◆ What this task involves
Every line from the one with "[Previous] (939, 923)" through the end of the material should be written out character for character. Lines before it are excluded.

◆ Records to process

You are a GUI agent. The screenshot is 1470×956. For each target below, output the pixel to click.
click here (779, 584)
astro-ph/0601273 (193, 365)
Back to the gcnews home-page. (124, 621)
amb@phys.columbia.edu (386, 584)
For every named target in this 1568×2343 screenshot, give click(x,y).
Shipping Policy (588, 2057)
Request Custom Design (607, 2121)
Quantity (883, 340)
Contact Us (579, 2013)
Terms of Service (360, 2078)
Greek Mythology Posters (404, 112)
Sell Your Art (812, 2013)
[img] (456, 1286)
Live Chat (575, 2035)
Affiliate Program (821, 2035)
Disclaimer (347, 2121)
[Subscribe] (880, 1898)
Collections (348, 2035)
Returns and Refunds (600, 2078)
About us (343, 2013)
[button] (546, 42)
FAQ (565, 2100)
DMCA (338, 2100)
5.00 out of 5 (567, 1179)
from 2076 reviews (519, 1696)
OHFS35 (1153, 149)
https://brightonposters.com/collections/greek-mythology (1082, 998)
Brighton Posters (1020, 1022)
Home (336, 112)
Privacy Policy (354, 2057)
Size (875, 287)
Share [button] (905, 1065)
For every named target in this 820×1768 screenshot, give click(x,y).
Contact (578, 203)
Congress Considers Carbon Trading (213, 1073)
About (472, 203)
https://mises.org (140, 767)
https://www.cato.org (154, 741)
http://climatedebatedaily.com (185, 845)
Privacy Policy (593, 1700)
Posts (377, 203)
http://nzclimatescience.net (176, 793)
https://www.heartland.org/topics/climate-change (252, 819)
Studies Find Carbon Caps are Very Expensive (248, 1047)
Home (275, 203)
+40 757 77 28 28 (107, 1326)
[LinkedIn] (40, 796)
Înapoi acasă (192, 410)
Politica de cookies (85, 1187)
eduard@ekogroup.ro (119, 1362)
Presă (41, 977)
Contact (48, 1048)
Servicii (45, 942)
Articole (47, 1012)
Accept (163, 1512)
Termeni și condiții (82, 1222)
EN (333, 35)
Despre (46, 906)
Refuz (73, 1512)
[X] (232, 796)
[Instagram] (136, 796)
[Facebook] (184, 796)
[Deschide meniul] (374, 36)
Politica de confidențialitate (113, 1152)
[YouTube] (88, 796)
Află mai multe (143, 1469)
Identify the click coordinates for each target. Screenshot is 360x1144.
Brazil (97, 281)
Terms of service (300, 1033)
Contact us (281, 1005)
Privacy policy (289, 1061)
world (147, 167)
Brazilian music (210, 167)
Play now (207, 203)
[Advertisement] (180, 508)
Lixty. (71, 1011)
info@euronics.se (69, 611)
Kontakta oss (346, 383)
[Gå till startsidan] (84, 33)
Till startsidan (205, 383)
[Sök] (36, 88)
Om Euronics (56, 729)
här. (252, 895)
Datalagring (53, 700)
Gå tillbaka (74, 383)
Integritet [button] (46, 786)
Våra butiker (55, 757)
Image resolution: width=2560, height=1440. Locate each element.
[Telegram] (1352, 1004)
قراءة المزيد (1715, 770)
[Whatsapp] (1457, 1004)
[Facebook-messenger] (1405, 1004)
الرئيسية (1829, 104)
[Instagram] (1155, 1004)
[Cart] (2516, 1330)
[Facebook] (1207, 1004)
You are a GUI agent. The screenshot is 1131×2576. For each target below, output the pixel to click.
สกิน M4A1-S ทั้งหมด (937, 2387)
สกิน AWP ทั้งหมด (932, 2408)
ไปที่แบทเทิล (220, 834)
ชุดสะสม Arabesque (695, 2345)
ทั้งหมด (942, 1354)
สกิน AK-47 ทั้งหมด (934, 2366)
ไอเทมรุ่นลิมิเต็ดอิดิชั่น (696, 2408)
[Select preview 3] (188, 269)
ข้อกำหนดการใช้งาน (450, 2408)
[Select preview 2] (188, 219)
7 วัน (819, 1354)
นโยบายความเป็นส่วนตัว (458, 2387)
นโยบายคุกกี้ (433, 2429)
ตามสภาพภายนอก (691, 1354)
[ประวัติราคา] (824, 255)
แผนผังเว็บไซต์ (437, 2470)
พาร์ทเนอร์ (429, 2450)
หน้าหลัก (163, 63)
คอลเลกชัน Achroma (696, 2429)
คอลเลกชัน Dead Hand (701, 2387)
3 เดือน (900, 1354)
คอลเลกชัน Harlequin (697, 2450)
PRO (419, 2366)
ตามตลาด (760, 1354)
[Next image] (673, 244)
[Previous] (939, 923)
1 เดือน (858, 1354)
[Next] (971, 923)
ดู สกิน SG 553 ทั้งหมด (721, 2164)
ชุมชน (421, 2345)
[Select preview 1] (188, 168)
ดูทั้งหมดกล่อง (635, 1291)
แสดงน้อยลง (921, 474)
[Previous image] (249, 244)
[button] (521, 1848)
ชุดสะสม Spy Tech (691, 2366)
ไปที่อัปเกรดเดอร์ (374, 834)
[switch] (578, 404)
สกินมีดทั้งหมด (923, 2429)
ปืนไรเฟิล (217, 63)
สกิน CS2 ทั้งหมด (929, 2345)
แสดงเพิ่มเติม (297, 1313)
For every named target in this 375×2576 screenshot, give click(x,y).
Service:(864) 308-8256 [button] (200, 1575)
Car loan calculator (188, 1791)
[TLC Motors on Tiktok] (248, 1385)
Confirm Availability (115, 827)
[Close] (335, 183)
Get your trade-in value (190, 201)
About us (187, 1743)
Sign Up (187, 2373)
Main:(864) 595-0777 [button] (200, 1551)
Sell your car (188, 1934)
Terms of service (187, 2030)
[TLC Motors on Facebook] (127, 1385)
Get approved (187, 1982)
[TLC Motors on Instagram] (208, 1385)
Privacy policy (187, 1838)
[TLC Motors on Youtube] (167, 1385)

◆ Exercise solution
[Previous] (939, 923)
1 เดือน (858, 1354)
[Next] (971, 923)
ดู สกิน SG 553 ทั้งหมด (721, 2164)
ชุมชน (421, 2345)
[Select preview 1] (188, 168)
ดูทั้งหมดกล่อง (635, 1291)
แสดงน้อยลง (921, 474)
[Previous image] (249, 244)
[button] (521, 1848)
ชุดสะสม Spy Tech (691, 2366)
ไปที่อัปเกรดเดอร์ (374, 834)
[switch] (578, 404)
สกินมีดทั้งหมด (923, 2429)
ปืนไรเฟิล (217, 63)
สกิน CS2 ทั้งหมด (929, 2345)
แสดงเพิ่มเติม (297, 1313)
For every named target in this 375×2576 screenshot, give click(x,y).
Service:(864) 308-8256 [button] (200, 1575)
Car loan calculator (188, 1791)
[TLC Motors on Tiktok] (248, 1385)
Confirm Availability (115, 827)
[Close] (335, 183)
Get your trade-in value (190, 201)
About us (187, 1743)
Sign Up (187, 2373)
Main:(864) 595-0777 [button] (200, 1551)
Sell your car (188, 1934)
Terms of service (187, 2030)
[TLC Motors on Facebook] (127, 1385)
Get approved (187, 1982)
[TLC Motors on Instagram] (208, 1385)
Privacy policy (187, 1838)
[TLC Motors on Youtube] (167, 1385)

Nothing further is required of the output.